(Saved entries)
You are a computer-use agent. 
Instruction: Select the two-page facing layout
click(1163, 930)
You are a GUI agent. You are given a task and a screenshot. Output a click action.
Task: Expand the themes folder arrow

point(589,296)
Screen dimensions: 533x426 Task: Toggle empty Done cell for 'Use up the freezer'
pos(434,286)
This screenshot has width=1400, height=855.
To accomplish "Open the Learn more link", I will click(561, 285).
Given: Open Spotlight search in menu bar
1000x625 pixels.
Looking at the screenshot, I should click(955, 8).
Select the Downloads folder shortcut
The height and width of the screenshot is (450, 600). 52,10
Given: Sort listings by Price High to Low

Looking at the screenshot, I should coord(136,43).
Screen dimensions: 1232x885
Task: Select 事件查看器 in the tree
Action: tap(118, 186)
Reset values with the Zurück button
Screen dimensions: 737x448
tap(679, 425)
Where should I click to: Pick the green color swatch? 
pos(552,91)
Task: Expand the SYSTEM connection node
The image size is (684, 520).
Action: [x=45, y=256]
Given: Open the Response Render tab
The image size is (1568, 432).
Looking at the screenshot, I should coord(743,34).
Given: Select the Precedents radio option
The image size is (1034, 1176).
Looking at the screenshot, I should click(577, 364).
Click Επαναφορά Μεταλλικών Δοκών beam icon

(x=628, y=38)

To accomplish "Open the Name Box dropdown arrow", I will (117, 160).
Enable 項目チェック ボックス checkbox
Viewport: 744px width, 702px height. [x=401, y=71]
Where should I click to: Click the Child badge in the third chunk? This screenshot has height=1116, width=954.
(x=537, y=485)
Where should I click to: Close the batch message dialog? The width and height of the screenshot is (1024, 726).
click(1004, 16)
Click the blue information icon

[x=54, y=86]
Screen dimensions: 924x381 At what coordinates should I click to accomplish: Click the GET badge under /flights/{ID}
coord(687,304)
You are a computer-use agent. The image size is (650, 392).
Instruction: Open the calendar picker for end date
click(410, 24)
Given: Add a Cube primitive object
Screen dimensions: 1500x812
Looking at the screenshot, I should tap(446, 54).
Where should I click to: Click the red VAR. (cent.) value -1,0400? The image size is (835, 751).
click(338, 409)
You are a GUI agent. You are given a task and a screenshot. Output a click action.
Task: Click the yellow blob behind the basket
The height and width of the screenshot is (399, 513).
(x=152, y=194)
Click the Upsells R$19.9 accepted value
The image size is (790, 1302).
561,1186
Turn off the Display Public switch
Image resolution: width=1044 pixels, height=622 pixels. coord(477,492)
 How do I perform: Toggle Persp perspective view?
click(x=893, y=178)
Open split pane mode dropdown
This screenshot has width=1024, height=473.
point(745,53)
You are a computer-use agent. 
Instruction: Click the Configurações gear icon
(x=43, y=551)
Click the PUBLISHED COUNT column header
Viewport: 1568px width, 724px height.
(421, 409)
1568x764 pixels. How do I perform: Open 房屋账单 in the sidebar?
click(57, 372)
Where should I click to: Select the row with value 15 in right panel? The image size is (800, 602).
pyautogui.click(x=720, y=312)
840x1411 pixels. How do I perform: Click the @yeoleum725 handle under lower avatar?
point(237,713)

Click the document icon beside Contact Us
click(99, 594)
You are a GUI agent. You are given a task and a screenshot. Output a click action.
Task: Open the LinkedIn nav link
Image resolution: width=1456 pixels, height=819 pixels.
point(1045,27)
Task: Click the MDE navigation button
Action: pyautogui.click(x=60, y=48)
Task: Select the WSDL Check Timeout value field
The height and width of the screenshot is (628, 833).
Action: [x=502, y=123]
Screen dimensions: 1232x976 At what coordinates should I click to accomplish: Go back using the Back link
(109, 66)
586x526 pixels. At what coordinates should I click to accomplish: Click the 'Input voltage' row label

BRIEF
Word for word, transcribe all of the entries shown above.

WRITTEN ANSWER
You are a computer-use agent. 
Instruction: Select the two-page facing layout
click(1163, 930)
You are a GUI agent. You are given a task and a screenshot. Output a click action.
Task: Expand the themes folder arrow

point(589,296)
Screen dimensions: 533x426 Task: Toggle empty Done cell for 'Use up the freezer'
pos(434,286)
This screenshot has width=1400, height=855.
To accomplish "Open the Learn more link", I will click(561, 285).
Given: Open Spotlight search in menu bar
1000x625 pixels.
Looking at the screenshot, I should click(955, 8).
Select the Downloads folder shortcut
The height and width of the screenshot is (450, 600). 52,10
Given: Sort listings by Price High to Low

Looking at the screenshot, I should coord(136,43).
Screen dimensions: 1232x885
Task: Select 事件查看器 in the tree
Action: tap(118, 186)
Reset values with the Zurück button
Screen dimensions: 737x448
tap(679, 425)
Where should I click to: Pick the green color swatch? 
pos(552,91)
Task: Expand the SYSTEM connection node
The image size is (684, 520).
Action: [x=45, y=256]
Given: Open the Response Render tab
The image size is (1568, 432).
Looking at the screenshot, I should coord(743,34).
Given: Select the Precedents radio option
The image size is (1034, 1176).
Looking at the screenshot, I should click(577, 364).
Click Επαναφορά Μεταλλικών Δοκών beam icon

(x=628, y=38)

To accomplish "Open the Name Box dropdown arrow", I will (117, 160).
Enable 項目チェック ボックス checkbox
Viewport: 744px width, 702px height. [x=401, y=71]
Where should I click to: Click the Child badge in the third chunk? This screenshot has height=1116, width=954.
(x=537, y=485)
Where should I click to: Close the batch message dialog? The width and height of the screenshot is (1024, 726).
click(1004, 16)
Click the blue information icon

[x=54, y=86]
Screen dimensions: 924x381 At what coordinates should I click to accomplish: Click the GET badge under /flights/{ID}
coord(687,304)
You are a computer-use agent. The image size is (650, 392).
Instruction: Open the calendar picker for end date
click(410, 24)
Given: Add a Cube primitive object
Screen dimensions: 1500x812
Looking at the screenshot, I should tap(446, 54).
Where should I click to: Click the red VAR. (cent.) value -1,0400? The image size is (835, 751).
click(338, 409)
You are a GUI agent. You are given a task and a screenshot. Output a click action.
Task: Click the yellow blob behind the basket
The height and width of the screenshot is (399, 513).
(x=152, y=194)
Click the Upsells R$19.9 accepted value
The image size is (790, 1302).
561,1186
Turn off the Display Public switch
Image resolution: width=1044 pixels, height=622 pixels. coord(477,492)
 How do I perform: Toggle Persp perspective view?
click(x=893, y=178)
Open split pane mode dropdown
This screenshot has width=1024, height=473.
point(745,53)
You are a computer-use agent. 
Instruction: Click the Configurações gear icon
(x=43, y=551)
Click the PUBLISHED COUNT column header
Viewport: 1568px width, 724px height.
(421, 409)
1568x764 pixels. How do I perform: Open 房屋账单 in the sidebar?
click(57, 372)
Where should I click to: Select the row with value 15 in right panel? The image size is (800, 602).
pyautogui.click(x=720, y=312)
840x1411 pixels. How do I perform: Click the @yeoleum725 handle under lower avatar?
point(237,713)

Click the document icon beside Contact Us
click(99, 594)
You are a GUI agent. You are given a task and a screenshot. Output a click action.
Task: Open the LinkedIn nav link
Image resolution: width=1456 pixels, height=819 pixels.
point(1045,27)
Task: Click the MDE navigation button
Action: pyautogui.click(x=60, y=48)
Task: Select the WSDL Check Timeout value field
The height and width of the screenshot is (628, 833).
Action: [x=502, y=123]
Screen dimensions: 1232x976 At what coordinates should I click to accomplish: Go back using the Back link
(109, 66)
586x526 pixels. At what coordinates should I click to accomplish: Click the 'Input voltage' row label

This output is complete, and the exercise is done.